Caractérisation des interactions plante-plante et de leurs bases génétiques : le cas de l’association haricot-maïs en Europe

Soutenance de thèse
06/03/2025
13:30:00
Noa Vazeux-Blumental, GQE-Le Moulon
IDEEV - Salles Franklin et Carlson
Le jury sera composé de :
- Laurent BEDOUSSAC (Professeur, ENSFEA, UMR AGIR), examinateur
- Cécile BERTHOULY (Directrice de recherche, IRD, UMR DIADE), rapportrice et examinatrice
- Isabelle GOLDRINGER (Directrice de recherche, INRAE, UMR GQE-Le Moulon), examinatrice
- Anne LAPERCHE (Professeure, Institut Agro Rennes-Angers, UMR IGEPP), rapportrice et examinatrice
- Germain MONTAZEAUD (Chargé de recherche, INRAE, UMR AGAP), examinateur
- Jacqui SHYKOFF (Directrice de recherche, CNRS, UMR ESE), examinatrice
Mots clés : Agroécologie - Association haricot-maïs – Interactions plante-plante – GWA
Résumé :
L’association du maïs (Zea mays ssp. Mays) et du haricot commun (Phaseolus vulgaris) est un élément clé du système de polyculture vivrière le plus emblématique de la Mésoamérique connu sous le nom de milpa. Son succès repose sur des avantages bien décrits, tels que de meilleurs rendements et une résilience face aux stress biotiques et abiotiques, permettant au système de rester productif dans des conditions de faibles intrants. Ces bénéfices sont attribués à des interactions positives entre les deux espèces, dues à la complémentarité de leurs systèmes aériens et racinaires, ainsi qu’à des processus de facilitation directs et indirects, impliquant des symbioses bactériennes (par la formation de nodules racinaires) et le réseau mycorhizien. Bien que l’association maïs haricot ait été couramment pratiquée en Europe, elle a été remplacée par la monoculture de maïs, excepté dans certaines régions comme la Transylvanie. Récemment, l’association maïs haricot a été réintroduite, en utilisant des variétés modernes en agriculture conventionnelle. Durant ma thèse j’ai caractérisé les interactions maïs-haricot et leurs bases génétiques avec trois objectifs spécifiques.
Le premier objectif était de comparer les cultures seules et associées dans un système agricole moderne dans le sud-ouest de la France, afin de tester l’impact de l’association sur les rendements, la valeur nutritionnelle, le microbiote racinaire et les phénotypes moléculaires. J’ai montré une diversité bactérienne accrue en culture associée, ainsi que des différences agronomiques significatives, avec un effet dominant de la compétition qui a négativement affecté le rendement du haricot tout en augmentant la taille des graines et les pourcentages d’azote et de carbone.

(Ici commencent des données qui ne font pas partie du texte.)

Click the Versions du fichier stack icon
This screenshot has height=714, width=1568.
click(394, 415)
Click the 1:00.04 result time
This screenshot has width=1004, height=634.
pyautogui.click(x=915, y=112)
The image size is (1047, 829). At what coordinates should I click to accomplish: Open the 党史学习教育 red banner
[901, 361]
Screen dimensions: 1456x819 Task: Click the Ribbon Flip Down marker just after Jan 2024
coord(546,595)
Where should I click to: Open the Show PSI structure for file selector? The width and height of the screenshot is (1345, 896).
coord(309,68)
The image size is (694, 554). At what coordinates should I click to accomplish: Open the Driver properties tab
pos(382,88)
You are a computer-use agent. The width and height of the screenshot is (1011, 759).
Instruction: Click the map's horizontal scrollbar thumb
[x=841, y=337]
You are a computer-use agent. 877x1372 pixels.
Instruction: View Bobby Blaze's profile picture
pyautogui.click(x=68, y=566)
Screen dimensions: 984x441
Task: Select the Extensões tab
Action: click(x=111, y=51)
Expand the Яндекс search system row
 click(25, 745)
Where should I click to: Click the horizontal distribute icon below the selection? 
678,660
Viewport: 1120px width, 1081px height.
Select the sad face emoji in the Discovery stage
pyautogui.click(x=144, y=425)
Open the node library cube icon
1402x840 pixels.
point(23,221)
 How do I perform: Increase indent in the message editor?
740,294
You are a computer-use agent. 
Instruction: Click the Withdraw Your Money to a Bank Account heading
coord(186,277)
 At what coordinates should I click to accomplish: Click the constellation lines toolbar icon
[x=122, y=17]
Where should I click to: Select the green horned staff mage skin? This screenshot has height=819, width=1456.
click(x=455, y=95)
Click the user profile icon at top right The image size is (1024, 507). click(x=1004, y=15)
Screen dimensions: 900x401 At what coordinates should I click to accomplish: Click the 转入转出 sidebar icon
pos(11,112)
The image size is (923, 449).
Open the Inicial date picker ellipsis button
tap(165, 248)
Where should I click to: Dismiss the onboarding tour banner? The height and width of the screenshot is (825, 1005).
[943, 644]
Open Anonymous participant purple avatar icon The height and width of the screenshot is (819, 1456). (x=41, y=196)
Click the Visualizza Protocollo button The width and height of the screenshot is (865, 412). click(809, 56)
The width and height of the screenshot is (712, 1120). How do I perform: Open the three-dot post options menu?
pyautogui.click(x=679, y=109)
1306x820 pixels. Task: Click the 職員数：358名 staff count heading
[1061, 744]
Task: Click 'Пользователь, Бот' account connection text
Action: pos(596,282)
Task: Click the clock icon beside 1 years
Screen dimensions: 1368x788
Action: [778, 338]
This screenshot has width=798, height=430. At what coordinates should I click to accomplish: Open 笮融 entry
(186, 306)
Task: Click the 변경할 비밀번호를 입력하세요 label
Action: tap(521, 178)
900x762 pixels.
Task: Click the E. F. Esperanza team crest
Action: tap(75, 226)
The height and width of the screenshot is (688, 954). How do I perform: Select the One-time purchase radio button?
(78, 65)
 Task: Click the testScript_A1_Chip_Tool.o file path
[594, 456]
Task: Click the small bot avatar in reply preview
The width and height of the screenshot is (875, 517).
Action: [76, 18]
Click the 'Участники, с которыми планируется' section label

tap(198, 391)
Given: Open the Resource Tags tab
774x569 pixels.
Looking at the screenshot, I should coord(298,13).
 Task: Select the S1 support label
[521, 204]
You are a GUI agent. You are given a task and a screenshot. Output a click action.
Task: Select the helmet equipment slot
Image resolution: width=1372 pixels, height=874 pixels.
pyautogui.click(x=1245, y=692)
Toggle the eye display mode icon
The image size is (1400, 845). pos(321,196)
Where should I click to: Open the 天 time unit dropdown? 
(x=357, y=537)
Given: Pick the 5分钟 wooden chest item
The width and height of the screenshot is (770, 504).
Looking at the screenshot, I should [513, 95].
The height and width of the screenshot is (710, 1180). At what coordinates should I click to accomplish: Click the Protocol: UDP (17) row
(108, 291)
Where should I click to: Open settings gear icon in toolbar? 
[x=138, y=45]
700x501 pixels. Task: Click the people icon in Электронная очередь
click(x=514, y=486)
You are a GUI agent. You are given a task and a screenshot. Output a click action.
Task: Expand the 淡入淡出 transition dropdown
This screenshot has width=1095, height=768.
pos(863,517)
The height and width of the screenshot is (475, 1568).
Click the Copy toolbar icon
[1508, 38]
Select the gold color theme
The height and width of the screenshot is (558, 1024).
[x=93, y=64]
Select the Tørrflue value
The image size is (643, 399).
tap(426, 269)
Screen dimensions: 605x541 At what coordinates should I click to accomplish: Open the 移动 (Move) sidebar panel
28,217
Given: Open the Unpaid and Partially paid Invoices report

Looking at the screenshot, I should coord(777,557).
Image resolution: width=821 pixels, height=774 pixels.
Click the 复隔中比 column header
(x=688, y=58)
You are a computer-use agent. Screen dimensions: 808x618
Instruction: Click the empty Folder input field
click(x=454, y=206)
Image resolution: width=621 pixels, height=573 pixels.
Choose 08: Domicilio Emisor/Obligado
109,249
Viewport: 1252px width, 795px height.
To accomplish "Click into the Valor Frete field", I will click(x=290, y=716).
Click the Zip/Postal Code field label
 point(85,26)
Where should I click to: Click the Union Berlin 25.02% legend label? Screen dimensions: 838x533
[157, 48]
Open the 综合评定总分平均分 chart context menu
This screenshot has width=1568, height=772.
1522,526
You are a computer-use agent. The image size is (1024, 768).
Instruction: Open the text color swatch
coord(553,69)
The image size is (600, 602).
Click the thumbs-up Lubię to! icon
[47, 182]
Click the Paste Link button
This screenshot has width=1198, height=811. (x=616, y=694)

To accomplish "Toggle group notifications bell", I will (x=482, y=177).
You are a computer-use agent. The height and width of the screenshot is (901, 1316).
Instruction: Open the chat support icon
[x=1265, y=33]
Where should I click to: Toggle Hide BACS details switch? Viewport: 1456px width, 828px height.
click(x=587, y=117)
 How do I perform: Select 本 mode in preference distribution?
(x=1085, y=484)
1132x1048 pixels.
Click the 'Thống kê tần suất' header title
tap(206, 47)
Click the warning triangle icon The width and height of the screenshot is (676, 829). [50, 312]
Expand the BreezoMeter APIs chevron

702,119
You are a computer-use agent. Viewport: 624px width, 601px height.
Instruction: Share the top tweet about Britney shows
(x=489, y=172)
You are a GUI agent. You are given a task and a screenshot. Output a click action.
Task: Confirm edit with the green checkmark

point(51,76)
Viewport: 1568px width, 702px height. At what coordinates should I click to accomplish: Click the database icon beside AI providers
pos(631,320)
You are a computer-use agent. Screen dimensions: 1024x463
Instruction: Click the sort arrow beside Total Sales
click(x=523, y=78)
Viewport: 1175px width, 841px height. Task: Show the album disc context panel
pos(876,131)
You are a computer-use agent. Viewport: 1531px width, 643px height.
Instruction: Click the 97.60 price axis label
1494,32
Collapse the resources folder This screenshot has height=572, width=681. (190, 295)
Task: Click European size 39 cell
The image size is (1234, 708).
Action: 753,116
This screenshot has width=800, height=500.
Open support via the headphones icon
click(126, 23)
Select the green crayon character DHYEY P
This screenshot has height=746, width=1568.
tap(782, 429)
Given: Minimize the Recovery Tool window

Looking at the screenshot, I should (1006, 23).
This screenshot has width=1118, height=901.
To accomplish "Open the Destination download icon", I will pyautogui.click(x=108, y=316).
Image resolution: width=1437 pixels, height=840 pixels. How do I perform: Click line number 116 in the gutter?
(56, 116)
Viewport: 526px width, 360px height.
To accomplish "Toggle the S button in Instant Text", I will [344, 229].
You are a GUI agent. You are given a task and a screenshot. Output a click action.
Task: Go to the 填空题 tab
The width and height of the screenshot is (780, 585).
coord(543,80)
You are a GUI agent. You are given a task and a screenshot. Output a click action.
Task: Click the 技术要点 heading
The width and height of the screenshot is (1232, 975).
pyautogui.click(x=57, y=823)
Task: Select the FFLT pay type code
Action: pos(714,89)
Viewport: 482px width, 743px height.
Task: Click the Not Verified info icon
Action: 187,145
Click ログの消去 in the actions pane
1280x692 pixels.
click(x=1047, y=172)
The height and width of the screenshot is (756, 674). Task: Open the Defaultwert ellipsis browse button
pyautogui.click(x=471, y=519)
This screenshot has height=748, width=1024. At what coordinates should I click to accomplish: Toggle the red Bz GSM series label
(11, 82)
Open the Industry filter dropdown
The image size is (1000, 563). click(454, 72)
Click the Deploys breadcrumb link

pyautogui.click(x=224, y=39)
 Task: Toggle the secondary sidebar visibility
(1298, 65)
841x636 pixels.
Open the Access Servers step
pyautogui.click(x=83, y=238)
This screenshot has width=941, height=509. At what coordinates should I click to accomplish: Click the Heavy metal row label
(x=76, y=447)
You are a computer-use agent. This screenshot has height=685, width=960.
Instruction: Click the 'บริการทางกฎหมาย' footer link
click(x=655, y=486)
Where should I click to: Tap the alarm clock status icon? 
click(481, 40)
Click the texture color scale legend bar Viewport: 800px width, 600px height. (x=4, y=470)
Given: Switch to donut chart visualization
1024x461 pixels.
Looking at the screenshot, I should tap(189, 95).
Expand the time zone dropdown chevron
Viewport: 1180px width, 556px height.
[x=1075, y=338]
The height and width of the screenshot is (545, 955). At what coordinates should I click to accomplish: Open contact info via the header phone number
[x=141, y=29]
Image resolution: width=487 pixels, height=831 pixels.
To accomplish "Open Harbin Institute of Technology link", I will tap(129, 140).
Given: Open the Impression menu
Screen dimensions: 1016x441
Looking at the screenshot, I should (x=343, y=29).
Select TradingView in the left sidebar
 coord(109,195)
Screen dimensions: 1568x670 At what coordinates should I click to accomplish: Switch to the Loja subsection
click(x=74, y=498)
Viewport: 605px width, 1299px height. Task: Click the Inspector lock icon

Via l’analyse du transcriptome, j’ai confirmé que la compétition affectait principalement le haricot, avec près de 30 % des gènes différentiellement exprimés détectés chez le haricot, mais aucun chez le maïs. Ces résultats suggèrent que les synergies potentielles entre les deux cultures ne sont pas mises à profit dans les systèmes modernes.
Le second objectif était d’évaluer la réponse phénotypique du haricot à différents environnements « maïs », en recherchant les bases génétiques des interactions entre les deux espèces. Des essais agronomiques multi-sites et multi-années ont été réalisés avec trois variétés de maïs et 200 lignées de haricot. Les haricots ne présentent pas de patron clair d’adaptation locale, mais nous avons pu distinguer les haricots sur la base de la variété de maïs auxquelles ils étaient associés, indiquant que les variétés de maïs représentent des environnements distincts pour le haricot. Les analyses ont également révélé des corrélations négatives entre la plupart des caractères du maïs et du haricot, indiquant plutôt une compétition entre espèces ; en revanche une corrélation positive entre la date de floraison du maïs et le rendement du haricot a été observée pour toutes les variétés de maïs. Les meilleurs partenaires maïs-haricot dépendaient de l’année, du site et de la variété de maïs. J’ai ensuite combiné les résultats des associations génomiques (GWA) dans une analyse meta-GWA contrastant les variétés de maïs afin de cartographier les déterminants génétiques de l’interaction maïs-haricot sur le génome du haricot. J’ai identifié des locus pour 17 des 18 caractères mesurés.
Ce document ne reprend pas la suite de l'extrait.